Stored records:
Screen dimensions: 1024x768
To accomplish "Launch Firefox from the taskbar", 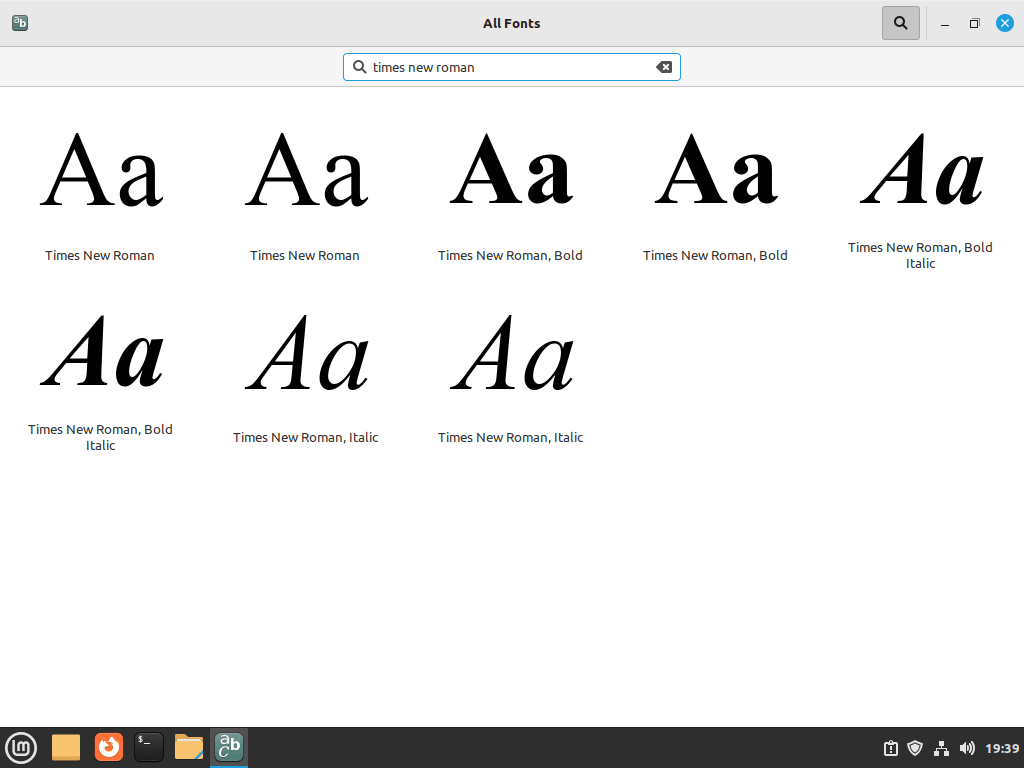I will pos(108,747).
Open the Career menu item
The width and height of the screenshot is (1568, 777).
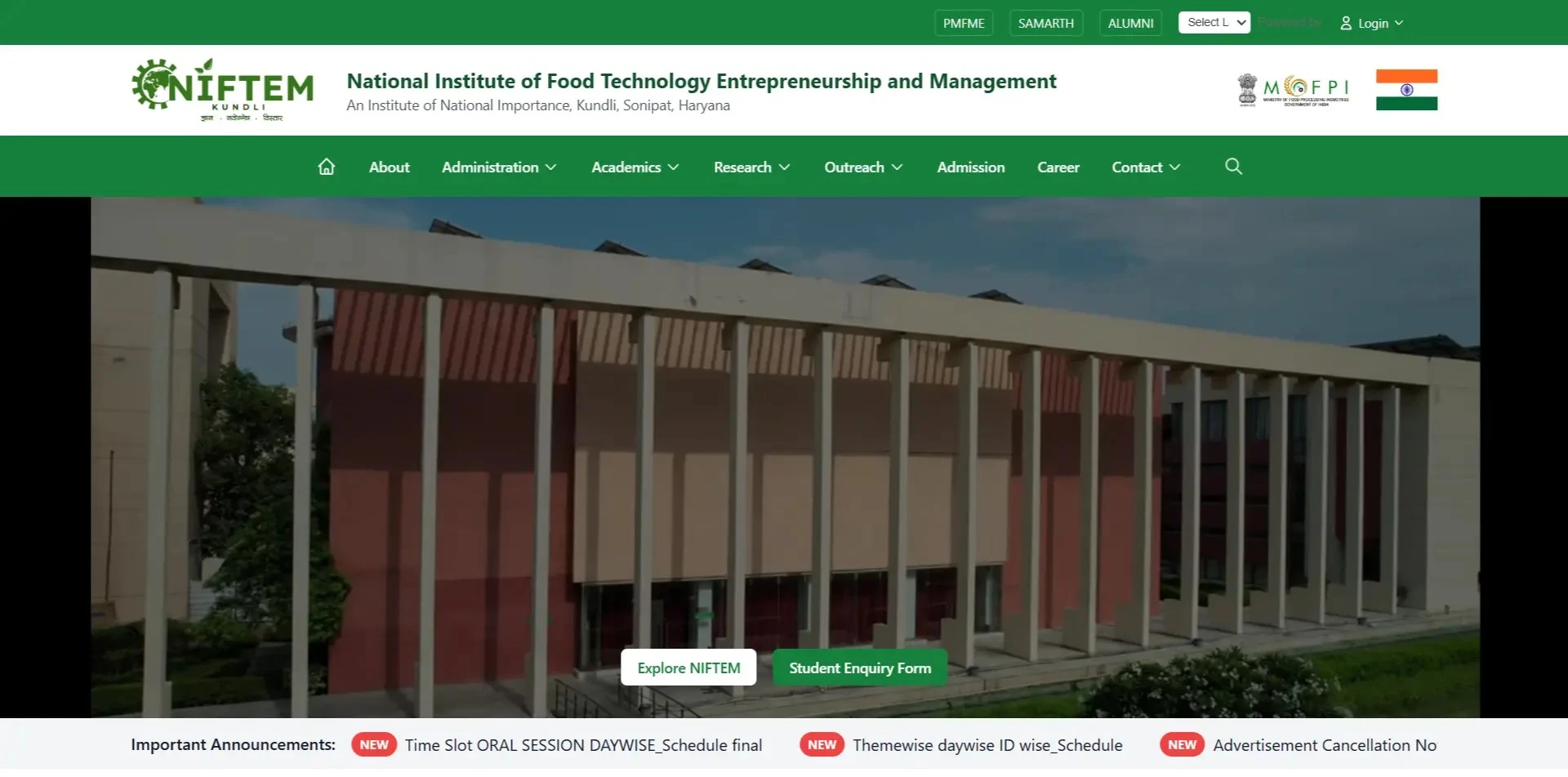1058,168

### Exercise
Counting the line with "The width and" and the last line of the data above, transcribe those two lines and every line between them exactly, without the pictures.

### Solution to this task
The width and height of the screenshot is (1568, 777).
1058,168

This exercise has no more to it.